Texto fornecido:
-----

O índice representa um retrocesso na segurança de ativistas brasileiros que defendem suas terras e modos de vida e o Brasil volta à posição que ocupava em 2023 e 2022.

A alta foi registrada no mesmo ano em que o país recebeu, em Belém (PA), a COP30, cúpula sobre mudança climática das Nações Unidas. O evento teve participação indígena recorde e incluiu compromissos sobre direitos territoriais.

Quase todos os casos documentados no Brasil em 2025 tiveram como causa principal a disputa por terra, incluindo sete ligados a territórios indígenas e 14 a agricultores familiares.

Rondônia e Pará respondem, juntos, por metade das mortes, segundo o relatório. Na região, as comunidades tradicionais são pressionadas pelo avanço das fronteiras agrícola e extrativista.

“A falta de resolução sobre os seus direitos fundiários deixam povos indígenas e pequenos agricultores expostos à grilagem de terras, intimidação e violência”, afirma Gabriella Bianchini, chefe de parcerias da Global Witness.

Ela acrescenta, porém, que essas comunidades não são passivas. “Elas estão se organizando, recorrendo à lei e desenvolvendo as suas próprias estratégias para defender seus territórios e seus direitos”, diz.

A América Latina segue sendo o lugar mais perigoso para defensores ambientais, com 105 assassinatos em 2025 —o que equivale a quase nove em cada dez mortes ao redor do globo. A lista é encabeçada pela Colômbia, com 39 homicídios no ano passado.

Quase metade dos colombianos mortos era indígena, e outros 15 eram agricultoras familiares.

“Identificamos possíveis vínculos com o crime organizado em 17 mortes e relacionamos outras cinco a pistoleiros contratados para executar assassinatos”, diz o documento.

No centro dessa violência está o departamento de Cauca, no sudoeste da Colômbia. Sua localização estratégica, próxima à fronteira com o Equador e ao acesso a rotas de exportação pelo Pacífico, a região se torno um corredor do tráfico de cocaína.

“O cultivo de coca aumentou cinco vezes na última década, em meio à crescente influência tanto de grupos armados colombianos como de cartéis mexicanos”, afirma a ONG.

O índice global do último ano teve queda de 15% em relação a 2024 (142 assassinatos) e 37% na comparação com 2023 (196).

“A realidade é que esses números provavelmente estão muito abaixo do total real, já que muitos casos não são denunciados”, observa a organização, em comunicado. Insegurança generalizada, mortes em massa em situações de conflito e repressão ao documentar abusos estão entre os motivos listados para a subnotificação.

A ONG ressalta que regimes de repressão dos direitos civis são mais comuns na África e na Ásia, mas têm ficado mais frequentes nos países latinos.

-----

Enunciado:
Liste todos os motivos de subnotificação dos casos citados no texto sobre assassinatos de defensores ambientais.

Dados para análise:
-----

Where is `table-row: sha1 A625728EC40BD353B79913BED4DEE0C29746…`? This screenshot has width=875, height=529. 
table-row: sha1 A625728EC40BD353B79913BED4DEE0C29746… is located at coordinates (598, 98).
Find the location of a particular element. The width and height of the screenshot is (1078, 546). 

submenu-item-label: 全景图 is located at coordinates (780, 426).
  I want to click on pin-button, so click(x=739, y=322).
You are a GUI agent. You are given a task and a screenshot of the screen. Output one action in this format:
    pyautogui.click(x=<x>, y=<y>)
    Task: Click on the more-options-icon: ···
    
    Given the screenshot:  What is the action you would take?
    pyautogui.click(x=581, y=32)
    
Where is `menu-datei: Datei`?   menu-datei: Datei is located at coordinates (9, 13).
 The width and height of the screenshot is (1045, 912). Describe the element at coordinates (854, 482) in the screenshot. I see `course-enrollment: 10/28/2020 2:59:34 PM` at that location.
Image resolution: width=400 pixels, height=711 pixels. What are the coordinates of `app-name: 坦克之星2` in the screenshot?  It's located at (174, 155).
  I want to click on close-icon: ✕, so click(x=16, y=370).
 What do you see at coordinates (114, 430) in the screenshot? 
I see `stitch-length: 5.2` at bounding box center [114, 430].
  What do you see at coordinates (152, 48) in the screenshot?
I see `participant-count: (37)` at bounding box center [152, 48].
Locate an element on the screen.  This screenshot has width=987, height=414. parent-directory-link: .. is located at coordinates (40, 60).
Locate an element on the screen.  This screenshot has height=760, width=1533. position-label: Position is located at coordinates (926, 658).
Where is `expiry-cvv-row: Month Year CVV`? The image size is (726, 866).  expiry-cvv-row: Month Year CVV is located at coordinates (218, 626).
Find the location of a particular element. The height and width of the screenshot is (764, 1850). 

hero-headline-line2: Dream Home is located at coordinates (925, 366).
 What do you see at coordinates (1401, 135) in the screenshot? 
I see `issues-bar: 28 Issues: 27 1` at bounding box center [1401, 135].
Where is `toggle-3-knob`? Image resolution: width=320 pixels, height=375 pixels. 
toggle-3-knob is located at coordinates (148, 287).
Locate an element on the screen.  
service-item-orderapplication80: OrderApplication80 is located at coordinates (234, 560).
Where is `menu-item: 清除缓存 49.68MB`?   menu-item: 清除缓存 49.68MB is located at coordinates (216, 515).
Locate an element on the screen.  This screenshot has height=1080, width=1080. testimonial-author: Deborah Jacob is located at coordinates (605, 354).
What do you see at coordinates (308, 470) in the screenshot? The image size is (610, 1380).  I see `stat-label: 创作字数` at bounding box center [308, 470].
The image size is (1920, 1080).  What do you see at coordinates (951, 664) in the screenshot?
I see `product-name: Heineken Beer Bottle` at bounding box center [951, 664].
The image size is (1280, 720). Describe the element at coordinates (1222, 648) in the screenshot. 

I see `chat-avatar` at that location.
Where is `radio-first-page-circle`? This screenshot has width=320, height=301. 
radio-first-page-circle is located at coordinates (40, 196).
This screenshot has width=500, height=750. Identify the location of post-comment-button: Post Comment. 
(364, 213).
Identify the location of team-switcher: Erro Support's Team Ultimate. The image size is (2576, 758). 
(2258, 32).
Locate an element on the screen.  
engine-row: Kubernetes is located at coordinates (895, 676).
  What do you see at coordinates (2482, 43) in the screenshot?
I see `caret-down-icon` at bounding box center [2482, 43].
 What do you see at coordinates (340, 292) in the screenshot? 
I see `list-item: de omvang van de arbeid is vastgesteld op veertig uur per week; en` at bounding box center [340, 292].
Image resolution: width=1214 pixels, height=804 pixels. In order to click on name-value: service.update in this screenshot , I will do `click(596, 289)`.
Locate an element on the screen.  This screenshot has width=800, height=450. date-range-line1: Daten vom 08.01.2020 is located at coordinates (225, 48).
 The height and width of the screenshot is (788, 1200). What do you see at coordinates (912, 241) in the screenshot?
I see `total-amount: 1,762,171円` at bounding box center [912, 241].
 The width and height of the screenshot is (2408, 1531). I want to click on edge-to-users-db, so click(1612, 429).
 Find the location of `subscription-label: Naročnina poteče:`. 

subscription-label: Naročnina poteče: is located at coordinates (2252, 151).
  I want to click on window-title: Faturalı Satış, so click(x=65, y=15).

-----

Resposta:
- Insegurança generalizada
- Mortes em massa em situações de conflito
- Repressão ao documentar abusos